Something else I snapped while on foot downtown Chicago last week: the front of the I AM Temple on W. Washington St.

I didn’t go in. A sign on the door says ring bell and wait for someone. I prefer my religious sites to be self-service.

The organization’s HQ happens to be in the northwest suburbs, not downtown. Without digressing into detail — a foray into the rabbit hole, that is — it’s enough to say that, according to Britannica, “I AM movement, theosophical movement founded in Chicago in the early 1930s by Guy W. Ballard (1878–1939), a mining engineer, and his wife, Edna W. Ballard (1886–1971)…. Ballard claimed that in 1930 during a visit to Mount Shasta (a dormant volcano in northern California), he was contacted by St. Germain, one of the Ascended Masters of the Great White Brotherhood.”

Is it possible that Popeye is a prophet of this movement? After all, he appeared ca. 1930 and was known to say, “I yam what I yam.”

Also, why are rabbit holes a metaphor for endless, bewildering complications? Are rabbit holes that complex? Maybe warrens are, but that isn’t the way the saying goes. Wouldn’t ant nests or prairie dog towns be more suitable?

Another day, another stash of Roman coins dug up in Italy. Late Roman imperial era, the article says.

Bonus: they were gold coins. That’s something I’d like to find in the basement, though strictly speaking, we don’t have a basement. Roman gold-coin hordes must be pretty scarce in the New World, anyway.

Late Roman imperial era, eh? I can imagine it: “Quick, find a place to bury the gold! The Visigoths are coming! We’ll come back for it later.”

The event probably wasn’t that dramatic, but someone put the horde there, presumably not to lose track of it — but they did, for 1,500 or more years. Distant posterity is the beneficiary.

Strictly by coincidence, Ann and I watched the first episode of I, Claudius last weekend, which is available on disk (but not on demand: what kind of world is this?).
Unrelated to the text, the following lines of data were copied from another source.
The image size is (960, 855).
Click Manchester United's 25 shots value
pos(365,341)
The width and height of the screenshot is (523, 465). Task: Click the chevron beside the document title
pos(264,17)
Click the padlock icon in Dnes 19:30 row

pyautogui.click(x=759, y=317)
Been a long time since I’ve seen it. Early ’90s, I think, as it was available in Japan on VHS. I also saw it when I was roughly Ann’s age, on PBS when it was pretty new.
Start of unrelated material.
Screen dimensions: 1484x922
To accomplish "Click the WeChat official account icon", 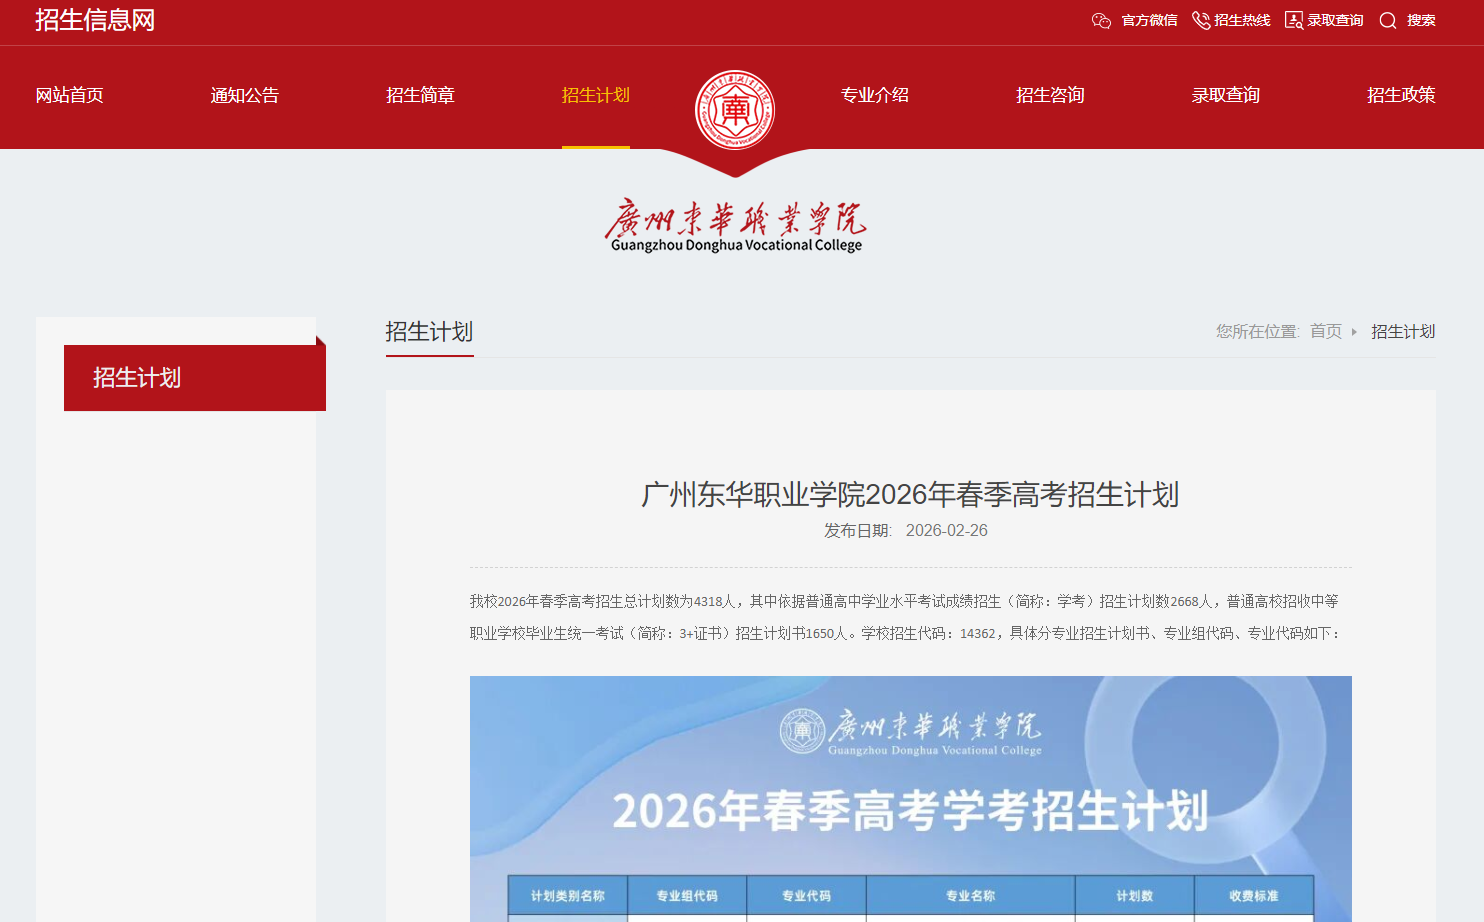I will (1101, 20).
The other day I used bifurcation in an article. That’s more common in business writing than one might think, since it’s sometimes used to describe markets dividing in some way or other (often, winners and losers). It’s also I word I can never remember how to spell, so I always look it up.

Google has replaced a trip to a dictionary as the default for spelling. Sad to say, since the possibility of lateral learning is rife while thumbing through a dictionary. Many times in earlier years I spied an entry, not the one I was looking for, and thought, I didn’t know that word.
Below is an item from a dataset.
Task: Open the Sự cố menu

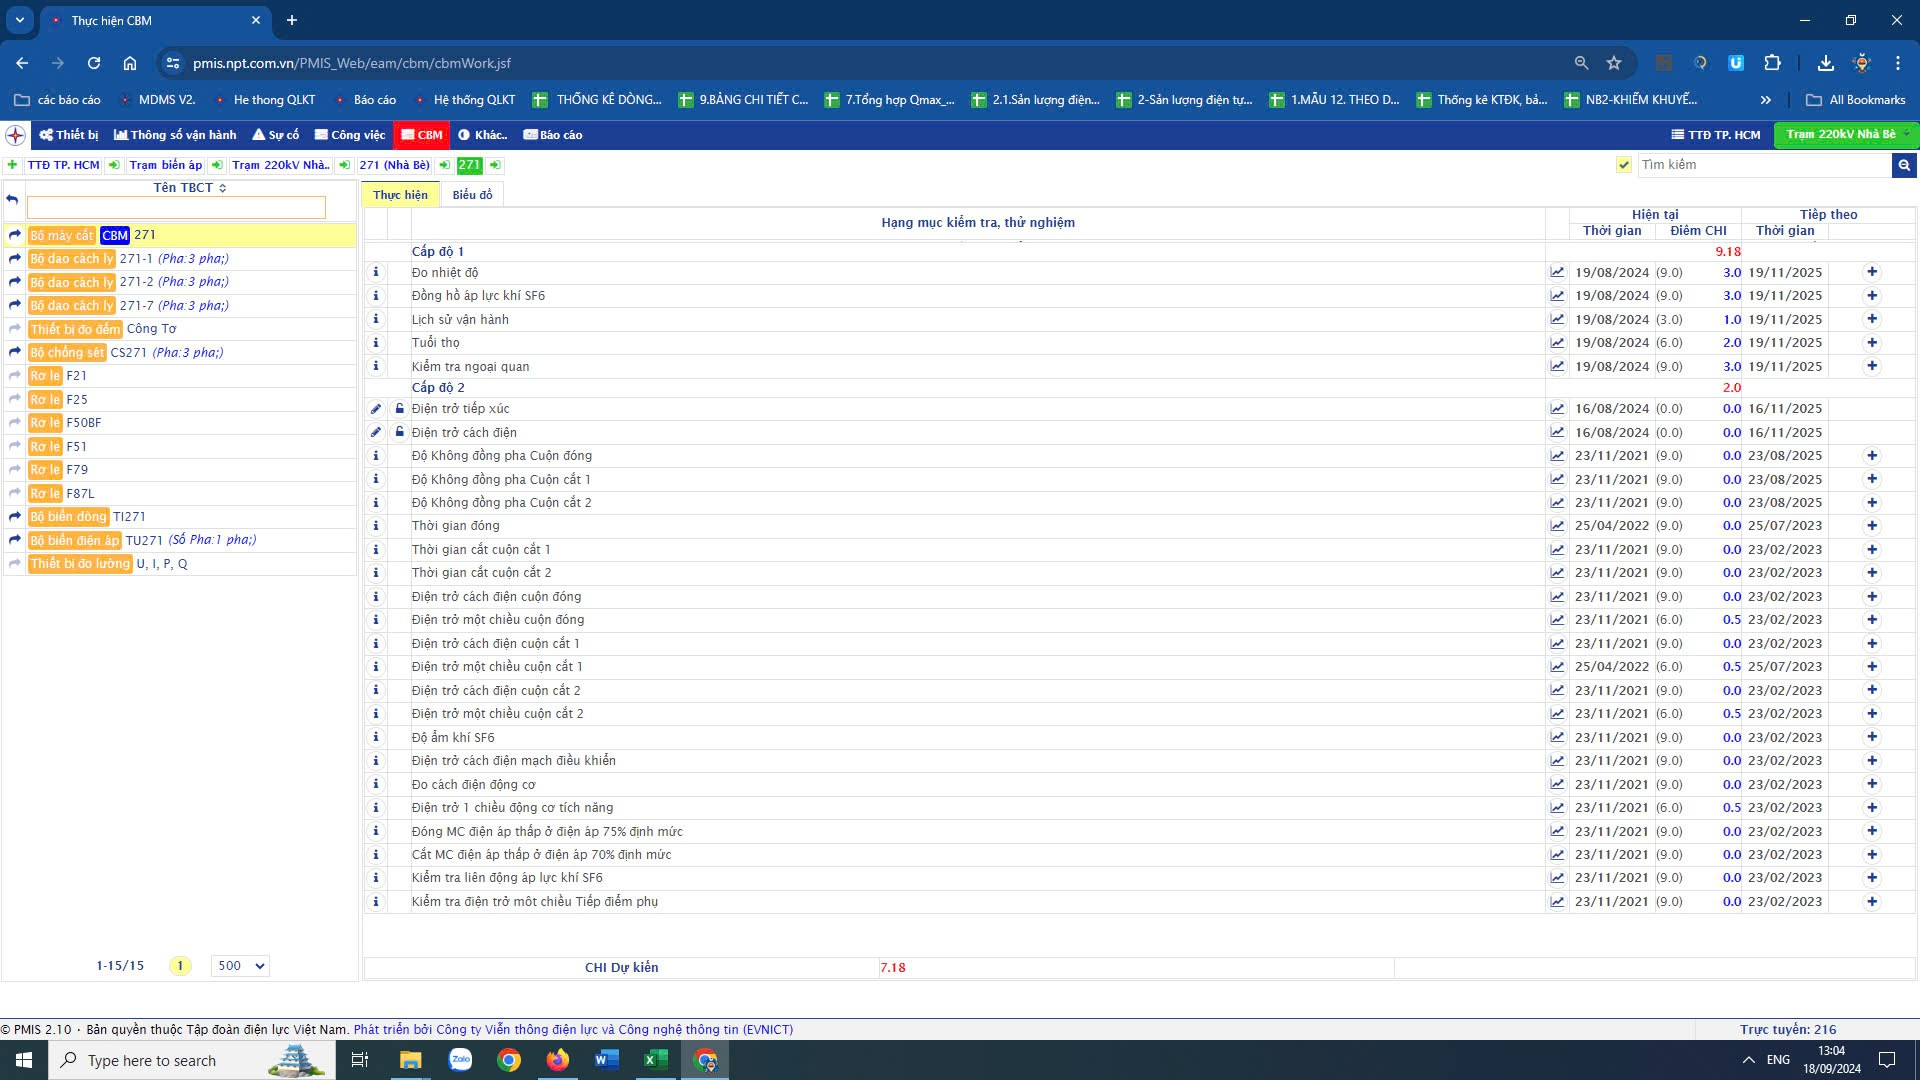Action: point(276,135)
Then again, there can be sideways learning with Google. If you let it. Not satisfied with mere spelling, I fed “bifurcation” into Google News to see what would happen. Every single hit on the first page linked to items in the Indian English-language media.

From the Times of India:

GMDA can’t plan drain bifurcation now, say greens

Bifurcate HC too: Centre backs Telangana’s petition in SC

Bifurcation of Badshapur drain on cards to avert flooding in Hero …

From The Hindu:

‘Telangana drawing water from NSP without KRMB approval’

Demand for bifurcation of municipal corporation getting stronger

From the New Indian Express:

Centre to expedite High Court bifurcation: Vinod Kumar

Clearly, the word gets more mileage on the Subcontinent than in this country.